*WHAT YOU SHOULD DO:* Reproduce the data word for word, from the line containing "Screen dimensions: 1024x756" through the end of the data.
※
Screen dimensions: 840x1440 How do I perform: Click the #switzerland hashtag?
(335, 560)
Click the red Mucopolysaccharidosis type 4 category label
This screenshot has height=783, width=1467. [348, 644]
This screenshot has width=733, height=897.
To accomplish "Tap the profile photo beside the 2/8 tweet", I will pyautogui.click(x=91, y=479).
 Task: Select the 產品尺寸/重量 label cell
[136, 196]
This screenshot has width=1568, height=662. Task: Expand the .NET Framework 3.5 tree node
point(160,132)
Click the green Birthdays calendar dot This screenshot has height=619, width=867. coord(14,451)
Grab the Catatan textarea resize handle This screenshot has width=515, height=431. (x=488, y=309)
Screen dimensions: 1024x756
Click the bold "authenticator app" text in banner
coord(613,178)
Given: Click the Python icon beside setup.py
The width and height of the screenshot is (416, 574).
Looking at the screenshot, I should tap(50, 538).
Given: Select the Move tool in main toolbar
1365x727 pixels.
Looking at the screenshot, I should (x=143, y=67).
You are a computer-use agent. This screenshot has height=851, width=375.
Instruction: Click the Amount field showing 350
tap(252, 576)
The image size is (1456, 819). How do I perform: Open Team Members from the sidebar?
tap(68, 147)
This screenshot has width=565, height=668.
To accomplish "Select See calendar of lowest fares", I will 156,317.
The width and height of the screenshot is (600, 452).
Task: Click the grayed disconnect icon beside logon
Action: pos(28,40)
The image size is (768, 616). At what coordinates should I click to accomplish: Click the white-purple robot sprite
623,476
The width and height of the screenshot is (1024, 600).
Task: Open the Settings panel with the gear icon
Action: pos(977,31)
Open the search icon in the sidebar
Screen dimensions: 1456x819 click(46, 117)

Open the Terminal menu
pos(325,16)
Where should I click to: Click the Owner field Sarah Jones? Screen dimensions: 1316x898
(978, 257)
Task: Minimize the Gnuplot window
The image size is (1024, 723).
※
*FINISHED EXERCISE:*
Screen dimensions: 1024x756
Click the bold "authenticator app" text in banner
coord(613,178)
Given: Click the Python icon beside setup.py
The width and height of the screenshot is (416, 574).
Looking at the screenshot, I should tap(50, 538).
Given: Select the Move tool in main toolbar
1365x727 pixels.
Looking at the screenshot, I should (x=143, y=67).
You are a computer-use agent. This screenshot has height=851, width=375.
Instruction: Click the Amount field showing 350
tap(252, 576)
The image size is (1456, 819). How do I perform: Open Team Members from the sidebar?
tap(68, 147)
This screenshot has width=565, height=668.
To accomplish "Select See calendar of lowest fares", I will 156,317.
The width and height of the screenshot is (600, 452).
Task: Click the grayed disconnect icon beside logon
Action: pos(28,40)
The image size is (768, 616). At what coordinates should I click to accomplish: Click the white-purple robot sprite
623,476
The width and height of the screenshot is (1024, 600).
Task: Open the Settings panel with the gear icon
Action: pos(977,31)
Open the search icon in the sidebar
Screen dimensions: 1456x819 click(46, 117)

Open the Terminal menu
pos(325,16)
Where should I click to: Click the Owner field Sarah Jones? Screen dimensions: 1316x898
(978, 257)
Task: Minimize the Gnuplot window
The image size is (1024, 723).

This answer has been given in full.